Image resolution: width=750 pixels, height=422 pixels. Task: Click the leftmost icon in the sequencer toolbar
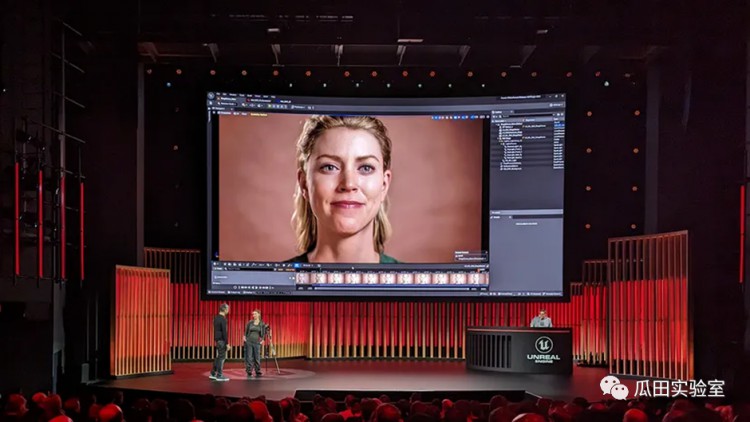click(214, 264)
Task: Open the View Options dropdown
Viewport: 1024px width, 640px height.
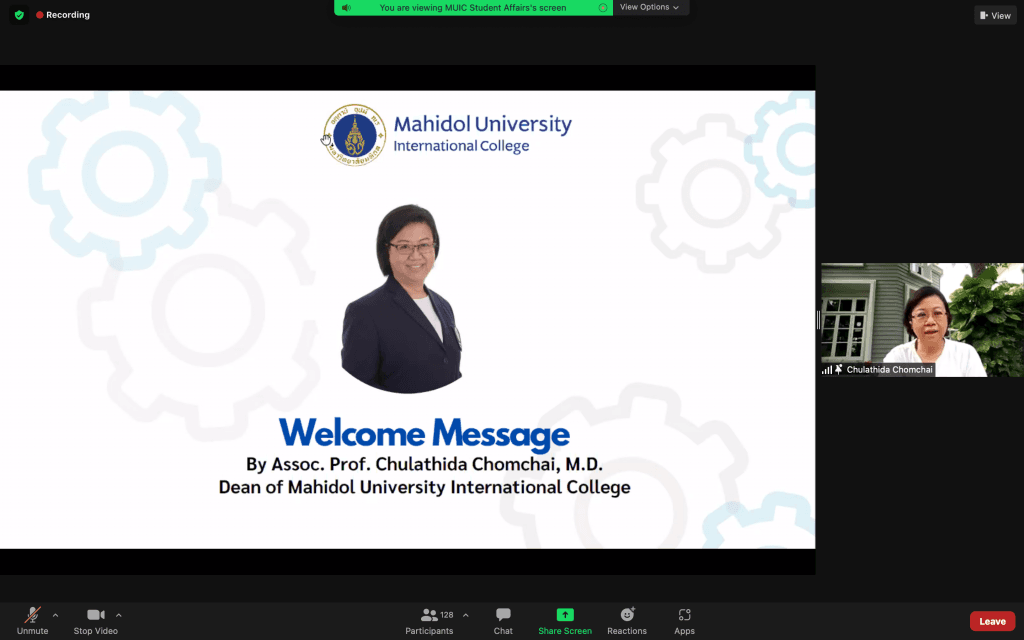Action: point(649,7)

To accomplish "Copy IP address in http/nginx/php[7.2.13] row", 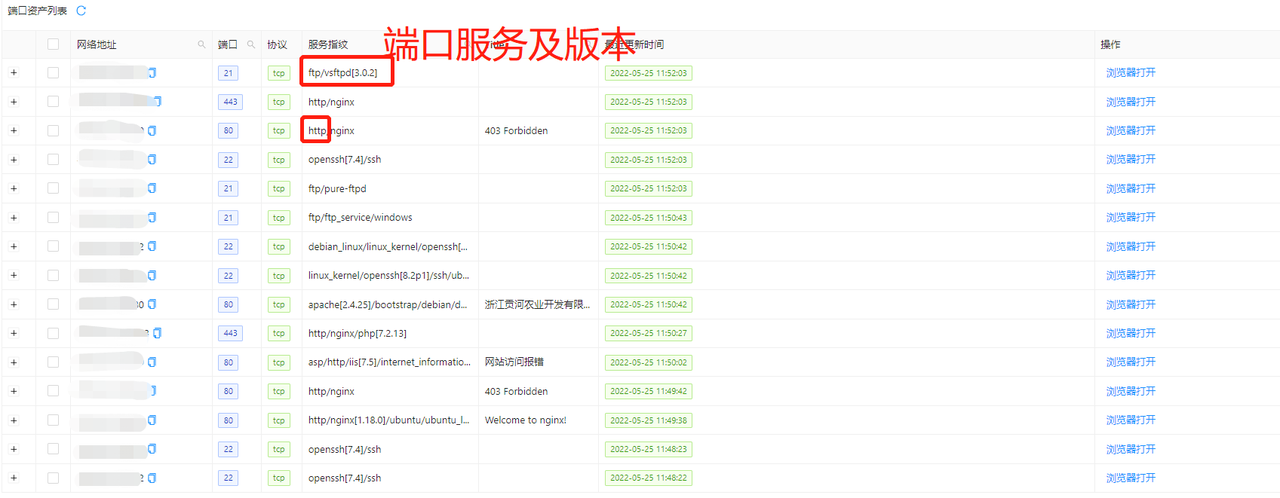I will [157, 333].
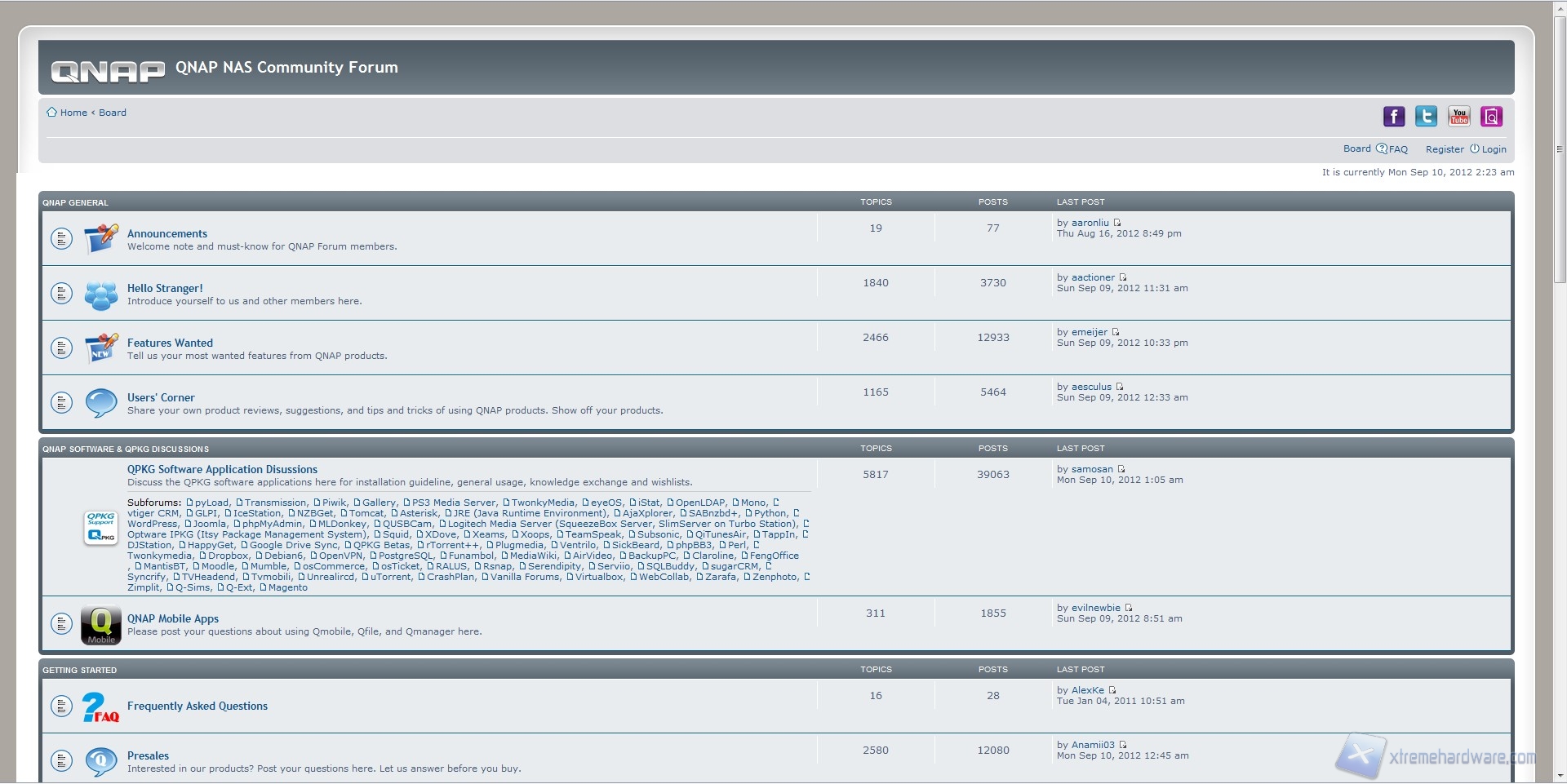Viewport: 1567px width, 784px height.
Task: Click Login in the top navigation
Action: pos(1494,149)

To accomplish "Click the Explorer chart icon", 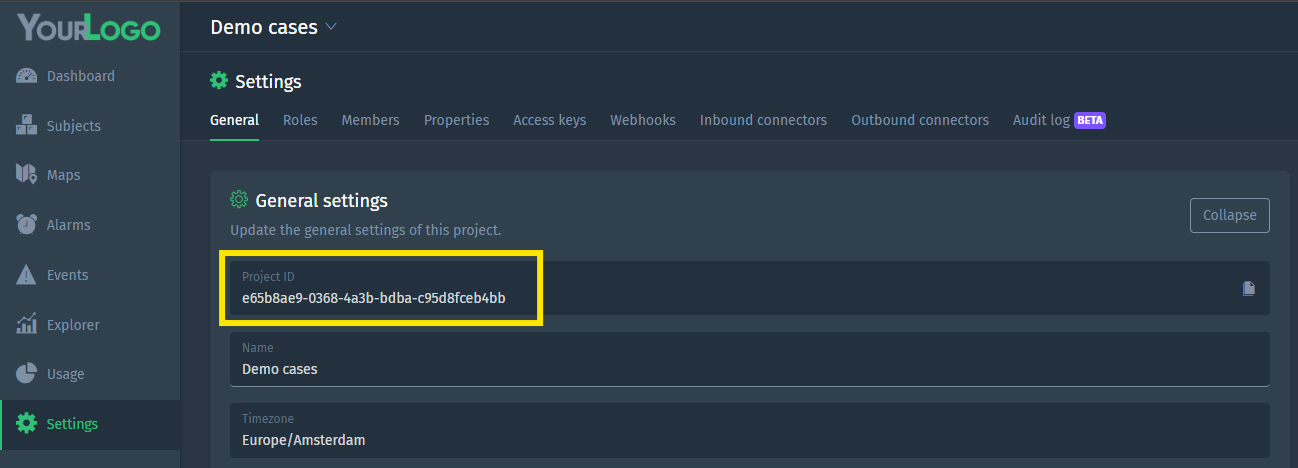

*Written task:* Put the data into a numbered list, starting at the first line and ending at the line that contains "Action: point(649,7)", both included. Skip blank lines and leave out the pictures.

*Answer for the task:*
1. Image resolution: width=750 pixels, height=422 pixels. Task: Click the leftmost icon in the sequencer toolbar
2. click(214, 264)
3. Task: Open the View Options dropdown
4. Viewport: 1024px width, 640px height.
5. Action: point(649,7)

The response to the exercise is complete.